During this one particular conversation, and really many others, I have been told that I'm not doing enough to "put myself out there" and that I have to "be available." I always assumed being ready and willing was available enough, but apparently it's not. So, I've been trying to figure out what this means exactly and how I can do it, short of flat out telling a man, "Yes, I would love to have your children," OR "What song do you want for our first dance?" Apparently, that's too forward. There has to be a fine-line, a happy medium. Right?
This is the beginning of my feeble attempt to "be more available."
Dear single males between the ages of 25 and 32 that might be reading this or friends of single males between the ages of 25 and 32,
Hi. I'm available and this is what I'm looking for:
A male with a job and health insurance, preferably one with reliable transportation, but I understand cars are tricky, so I'll settle (for the time being) on just transportation of some sort. This includes but is not limited to: a compact car, an SUV, a luxury sedan, a car that looks like a mini-van but isn't, a truck that doesn't have huge wheels and maybe a boat.

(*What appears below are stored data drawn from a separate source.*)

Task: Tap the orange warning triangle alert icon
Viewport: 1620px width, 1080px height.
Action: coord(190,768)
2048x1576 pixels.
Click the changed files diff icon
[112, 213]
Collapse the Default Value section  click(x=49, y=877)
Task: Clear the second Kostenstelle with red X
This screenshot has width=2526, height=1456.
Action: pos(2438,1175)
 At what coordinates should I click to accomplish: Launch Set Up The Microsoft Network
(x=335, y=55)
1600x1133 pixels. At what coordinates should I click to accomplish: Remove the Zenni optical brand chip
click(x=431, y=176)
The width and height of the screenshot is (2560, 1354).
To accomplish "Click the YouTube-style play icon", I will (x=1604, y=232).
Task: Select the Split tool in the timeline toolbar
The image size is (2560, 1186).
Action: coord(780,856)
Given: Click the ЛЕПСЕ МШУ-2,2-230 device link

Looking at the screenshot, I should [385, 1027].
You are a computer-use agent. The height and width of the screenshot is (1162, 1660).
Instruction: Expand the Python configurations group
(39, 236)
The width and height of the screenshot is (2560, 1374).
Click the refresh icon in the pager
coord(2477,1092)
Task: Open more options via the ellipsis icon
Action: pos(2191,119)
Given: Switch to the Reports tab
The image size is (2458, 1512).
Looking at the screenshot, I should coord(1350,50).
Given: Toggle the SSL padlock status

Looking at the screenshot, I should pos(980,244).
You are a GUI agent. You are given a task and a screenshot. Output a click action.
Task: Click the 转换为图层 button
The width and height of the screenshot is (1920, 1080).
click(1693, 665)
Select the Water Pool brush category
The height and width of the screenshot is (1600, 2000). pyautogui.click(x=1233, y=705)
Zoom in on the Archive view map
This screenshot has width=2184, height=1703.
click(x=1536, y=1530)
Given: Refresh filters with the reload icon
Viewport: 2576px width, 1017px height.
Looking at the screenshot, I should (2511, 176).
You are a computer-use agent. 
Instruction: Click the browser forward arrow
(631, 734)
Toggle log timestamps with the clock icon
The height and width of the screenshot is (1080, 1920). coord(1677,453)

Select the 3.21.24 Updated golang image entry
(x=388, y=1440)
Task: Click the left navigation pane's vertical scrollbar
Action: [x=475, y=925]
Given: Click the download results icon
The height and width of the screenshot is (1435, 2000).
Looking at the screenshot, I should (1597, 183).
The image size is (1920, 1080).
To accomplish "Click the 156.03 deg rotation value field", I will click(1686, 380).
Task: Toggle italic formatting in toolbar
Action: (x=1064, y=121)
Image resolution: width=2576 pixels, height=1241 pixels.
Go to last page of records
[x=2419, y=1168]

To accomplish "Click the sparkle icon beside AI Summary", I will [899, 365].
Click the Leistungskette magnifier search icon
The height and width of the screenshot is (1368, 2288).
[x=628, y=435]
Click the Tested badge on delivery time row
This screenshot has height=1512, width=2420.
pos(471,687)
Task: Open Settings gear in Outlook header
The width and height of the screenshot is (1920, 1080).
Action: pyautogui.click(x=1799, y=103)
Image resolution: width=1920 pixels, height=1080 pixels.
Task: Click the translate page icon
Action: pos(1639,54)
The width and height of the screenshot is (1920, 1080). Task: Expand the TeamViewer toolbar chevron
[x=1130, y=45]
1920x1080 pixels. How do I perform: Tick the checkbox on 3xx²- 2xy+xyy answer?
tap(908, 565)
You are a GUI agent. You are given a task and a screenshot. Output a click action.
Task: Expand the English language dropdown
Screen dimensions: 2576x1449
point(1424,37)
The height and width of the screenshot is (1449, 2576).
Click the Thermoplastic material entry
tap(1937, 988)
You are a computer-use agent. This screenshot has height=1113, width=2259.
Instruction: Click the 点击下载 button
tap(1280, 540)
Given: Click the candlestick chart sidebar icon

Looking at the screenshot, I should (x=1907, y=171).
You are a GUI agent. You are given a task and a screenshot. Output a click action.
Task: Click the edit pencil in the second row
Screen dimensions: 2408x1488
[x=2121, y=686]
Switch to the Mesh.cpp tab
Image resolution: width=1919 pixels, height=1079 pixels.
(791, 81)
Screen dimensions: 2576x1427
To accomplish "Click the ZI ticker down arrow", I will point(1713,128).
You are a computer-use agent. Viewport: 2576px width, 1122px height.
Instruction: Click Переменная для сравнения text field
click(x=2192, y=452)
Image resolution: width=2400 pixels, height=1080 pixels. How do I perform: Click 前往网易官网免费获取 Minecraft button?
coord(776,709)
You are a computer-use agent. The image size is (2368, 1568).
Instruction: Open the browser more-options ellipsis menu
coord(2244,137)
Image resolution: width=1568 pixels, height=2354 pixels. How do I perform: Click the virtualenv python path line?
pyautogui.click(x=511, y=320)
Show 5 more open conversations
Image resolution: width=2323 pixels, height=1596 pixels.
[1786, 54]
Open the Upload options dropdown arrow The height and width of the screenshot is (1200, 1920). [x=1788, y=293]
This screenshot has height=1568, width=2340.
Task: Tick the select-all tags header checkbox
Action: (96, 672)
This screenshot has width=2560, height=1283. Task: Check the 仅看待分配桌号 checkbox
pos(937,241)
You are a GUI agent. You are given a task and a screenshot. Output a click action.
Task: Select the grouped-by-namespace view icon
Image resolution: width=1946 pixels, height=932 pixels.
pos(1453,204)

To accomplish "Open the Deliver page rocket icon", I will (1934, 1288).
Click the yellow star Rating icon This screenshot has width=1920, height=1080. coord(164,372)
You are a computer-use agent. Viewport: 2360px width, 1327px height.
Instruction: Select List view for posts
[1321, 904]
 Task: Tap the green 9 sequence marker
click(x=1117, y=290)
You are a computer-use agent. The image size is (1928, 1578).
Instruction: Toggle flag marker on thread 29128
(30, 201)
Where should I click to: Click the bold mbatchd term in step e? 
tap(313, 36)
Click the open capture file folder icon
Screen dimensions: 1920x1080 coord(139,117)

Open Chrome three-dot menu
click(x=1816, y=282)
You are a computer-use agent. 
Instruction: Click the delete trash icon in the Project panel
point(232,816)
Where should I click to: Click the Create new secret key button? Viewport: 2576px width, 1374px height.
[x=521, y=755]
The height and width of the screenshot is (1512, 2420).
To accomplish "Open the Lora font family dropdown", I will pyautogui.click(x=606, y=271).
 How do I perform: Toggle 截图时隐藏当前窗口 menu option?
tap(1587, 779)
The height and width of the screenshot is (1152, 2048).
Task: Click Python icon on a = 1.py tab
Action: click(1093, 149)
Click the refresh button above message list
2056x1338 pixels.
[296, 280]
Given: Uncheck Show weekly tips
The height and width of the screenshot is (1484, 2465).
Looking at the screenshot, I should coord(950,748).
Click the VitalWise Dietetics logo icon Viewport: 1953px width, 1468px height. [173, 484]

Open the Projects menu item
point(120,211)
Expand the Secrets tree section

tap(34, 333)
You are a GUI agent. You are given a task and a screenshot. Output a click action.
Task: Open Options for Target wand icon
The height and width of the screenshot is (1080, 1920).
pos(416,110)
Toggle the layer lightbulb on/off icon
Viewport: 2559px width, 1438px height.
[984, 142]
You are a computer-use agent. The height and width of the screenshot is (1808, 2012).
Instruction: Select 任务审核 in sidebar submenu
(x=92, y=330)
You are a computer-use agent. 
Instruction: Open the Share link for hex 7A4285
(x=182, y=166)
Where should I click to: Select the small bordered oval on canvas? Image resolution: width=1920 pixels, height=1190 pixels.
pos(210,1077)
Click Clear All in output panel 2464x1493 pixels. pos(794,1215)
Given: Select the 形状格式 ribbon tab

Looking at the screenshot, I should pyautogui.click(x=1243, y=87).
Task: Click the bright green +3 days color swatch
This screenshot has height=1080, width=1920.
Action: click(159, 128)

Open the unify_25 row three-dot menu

To be honest, I'd prefer that you have a college degree from an SEC school or obviously, any Ivy League school or Stanford would work as well. I would be willing to negotiate if you happened to attend a small, private university. The negotiation being that you pledge allegiance to the University of Arkansas and adopt the Razorbacks as your team of choice.
It would work out well for both of us if you make a lot of money because I only make enough to support myself and maybe in the future, a small dog as well. I'm fine with continuing to work after marriage as long as we don't have to work at the same company and be around each other all day.
Your personal style matters very little to me as long as you're not completely incompetent and as long as you don't wear anything Ed Hardy or Ed Hardy like, anything sleeveless, anything that looks like something a teenage gUrl might wear or anything you can buy in a gas station. We would probably get along nicely if you preferred Polo shirts and fleece vests to track suits and Jncos.
I could care less if you have hair or don't have hair, but if you have curly hair that could be called an "afro" I will be less likely to want to go out in public with you.
It's an absolute must that you have a personal relationship with Jesus Christ and that you know what I mean when I do something and follow up said action with the phrase, "I grew up Methodist."
There are a few other things to consider. The majority of these things won't make or break us, but in all likelihood your ability to take them on as I do would only find us at an altar that much faster: a deep love for any and all trashy reality television, the ability to speak about politics (you absolutely do not have to agree with me on politics), a desire to learn, the acknowledgement that Google is one of God's greatest gifts to man, smiling (unforced) in photos, the agreement that happy hour is necessary and good, a love of fried foods and arriving everywhere on time every time.
Well, anyway, that's about it. I'm available and am only crazy about steak, not putting food down the disposal, schedules and hair products.